Alexander Urbansky a révélé que la voie navigable E40 a été discutée avec des responsables chinois et qu'elle pourrait, selon lui, faire partie de l'Initiative route et ceinture, l'une des priorités de la diplomatie chinoise, également connue sous le nom de One Belt, One Road ou nouvelle route de la soieL'Ukraine et la Biélorussie ont récemment reçu d'importantes promesses chinoises, dont 2 milliards de dollars pour une nouvelle ligne de métro à Kiev. Pourtant, Pékin a récemment montré une certaine frilosité en Ukraine.

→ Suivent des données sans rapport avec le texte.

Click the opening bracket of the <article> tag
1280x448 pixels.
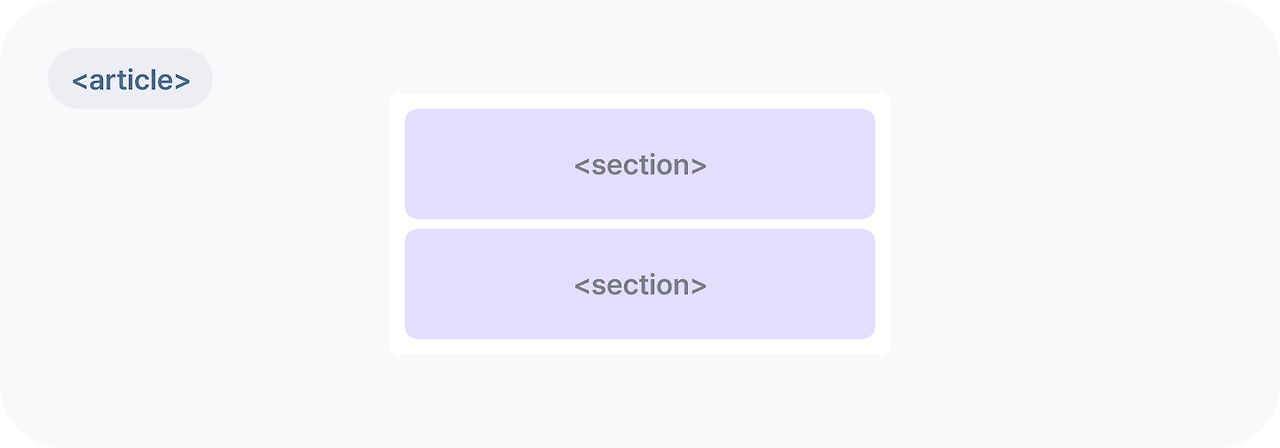point(79,81)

Une autre législation serait également nécessaire pour que le projet avance. Le projet de loi 2475a de l'Ukraine sur les transports par voie navigable propose de draguer le Dniepr jusqu'à une profondeur de 3 mètres afin de permettre à de plus grandes péniches d'utiliser la rivière, mais il croupit depuis près de quatre ans à la Rada [le parlement monocaméral d'Ukraine], en proie à un désaccord sur la collecte d’une "taxe fluviale" par le ministère des Finances. La flotte de péniches ukrainienne est dans un état de délabrement avancé et la main-d'œuvre nécessaire pour la réparer a diminué en raison de l'émigration. Mais Urbansky est optimiste sur le fait que le projet de loi sera soumis à nouveau à l’automne. Andrey Vadatursky, fils du directeur de Nibulon, l’un des plus grands producteurs de céréales d’Ukraine, est un autre partisan du projet de loi. Nibulon exporte jusqu'à 4,65 millions de tonnes de produits agricoles par an et a récemment achevé deux nouveaux terminaux sur le Dniepr pour l'expédition de céréales à l'étranger.

 

Néfaste pour la nature et pour l'économie

De retour en Biélorussie, les manifestants continuent de prendre la parole avant que le projet E40 ne prenne de l'ampleur. "Il est beaucoup plus prudent de critiquer maintenant, avant que l'Etat n'ait dépensé de l'argent", a déclaré Alexandre Vintchevski, directeur de BirdLife Biélorussie. "La plupart du chantier [en Biélorussie] serait effectué par des sociétés d’État - elles sont difficiles à critiquer, car alors vous allez à l’encontre de votre gouvernement. Nous ne sommes pas des protectionnistes radicaux. Nous comprenons le besoin de développement et que les intérêts naturels doivent être à l'équilibre avec les intérêts économiques. Mais toutes les informations que nous avons sur ce projet montrent que c’est mauvais et pour la nature, et pour l’économie."

Et si cela se poursuit? Vintchevski retombe dans sa chaise en plastique. "Avec l'E40, vous savez, une fois que c'est fait, il n'y a plus de retour en arrière. C'est pour toujours."